本文:

-=-=-

#新型コロナウイルス の感染拡大が止まらない。2021/7/27 には、5月連休のピークを一気に越えてしまった。この勢いだと、今年1月のピークを越えるのは時間の問題だ。
この状況下で、公明党の石井幹事長は次のようにコメントしている。
「2週間前の状況が反映されている。東京五輪が開幕したからではない」と述べた。最多の理由を「緊急事態宣言に慣れてしまった」
新型コロナ: 東京のコロナ感染最多「五輪開幕は無関係」 公明幹事長: 日本経済新聞 (nikkei.com)
それは違う。「緊急事態宣言に慣れてしまった」のは、国民に外出自粛を呼び掛けていながら、五輪を強行開催したことが原因なのだ。「2週間前」と言うのならば、それは聖火ランナーが盛んにトーチキスのお祭り騒ぎをしていた時期だ。このお祭り騒ぎがテレビで放映されれば、緊急事態宣言を誤って受け止める若者が増えるのは必至だ。
このことを証明する記事がある。
五輪中の居酒屋は「20時でも満席だった」 米紙記者も驚いた混雑ぶり…店内写真に波紋広がる: J-CAST ニュース【全文表示】
写真には、多くの人が店内でマスクをつけず飲食を楽しむ姿が映っている。投稿によれば、時短営業の対象となる20時以降も店内の混雑ぶりは変わらず、ほとんどの人は店内のテレビで東京オリンピックの試合を観戦していたという。
Twitter でも拡散され、海外と思われるユーザーから、こんな投稿が寄せられている。
「クレイジーだ! 日本では今週、COVID19の記録的な感染者が報告されたばかりだというのに、レストランの客がマスクをつけずに近くに座っていてもいいというのか?」
「今、社会の歯車が外れつつあるのかもしれません。もう誰も気にしていないようです」
「これは問題だ。誰も耳を傾けない。誰もがルールに従わなくていいと思っている。あなたはそうではありません…」
若い人の緊張感が崩れていることがよくわかる。五輪のせいだ。
このまま何らの策を講じないで放っておくと、すぐに1万人を超えて、その先は青天井という事態になる。そのようになってからでは遅い。
今すぐ五輪を中止して、これまでにない厳しい緊急事態宣言に切り替えなければ日本は危ない。まず政府が決意を示し、強いリーダーシップをとることが必要なのだ。
姜尚中氏は、「東京オリパラを中止することで、初めて国民は違うメッセージを与えられる」と言う。その通りだ。
姜尚中氏、感染急拡大に東京オリパラを「中止することで初めて国民は、違うメッセージを与えられる」 : スポーツ報知 (hochi.news)
新型コロナウイルス感染症対策分科会の尾身茂会長も8月4日、衆院厚生労働委員会の閉会中審査でこのようにおっしゃっている。

-=-=-

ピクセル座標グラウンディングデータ

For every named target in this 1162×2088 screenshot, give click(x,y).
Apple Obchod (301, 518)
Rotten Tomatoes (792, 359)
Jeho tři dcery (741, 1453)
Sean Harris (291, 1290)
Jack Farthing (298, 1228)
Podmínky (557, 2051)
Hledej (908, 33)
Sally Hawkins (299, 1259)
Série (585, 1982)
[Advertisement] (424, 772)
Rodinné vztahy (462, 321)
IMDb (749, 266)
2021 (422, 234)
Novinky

-=-=-

問題 A:
本文によると、公明党の石井幹事長は東京の感染者が最多となった理由を何だと述べているか。
問題 B:
次の(i)〜(iii)が本文の内容と一致するかどうか、はい・いいえで答えなさい。それぞれ判断の根拠となる本文の言葉をそのまま引用すること。
(i) 2021年7月27日に、感染者数が5月連休のピークを越えた。
(ii) 石井幹事長は、東京五輪の開幕が感染拡大の原因だと述べた。
(iii) 居酒屋の写真では、店内の客の多くがマスクをつけていた。
問題 C:
本文で、引用された記事の掲載元として示されている報道機関名をすべて挙げなさい。

解答例 A:
「緊急事態宣言に慣れてしまった」ことだと述べている。

解答例 B:
(i) はい。「2021/7/27 には、5月連休のピークを一気に越えてしまった」
(ii) いいえ。「東京五輪が開幕したからではない」
(iii) いいえ。「多くの人が店内でマスクをつけず飲食を楽しむ姿が映っている」

解答例 C:
日本経済新聞、J-CAST ニュース、スポーツ報知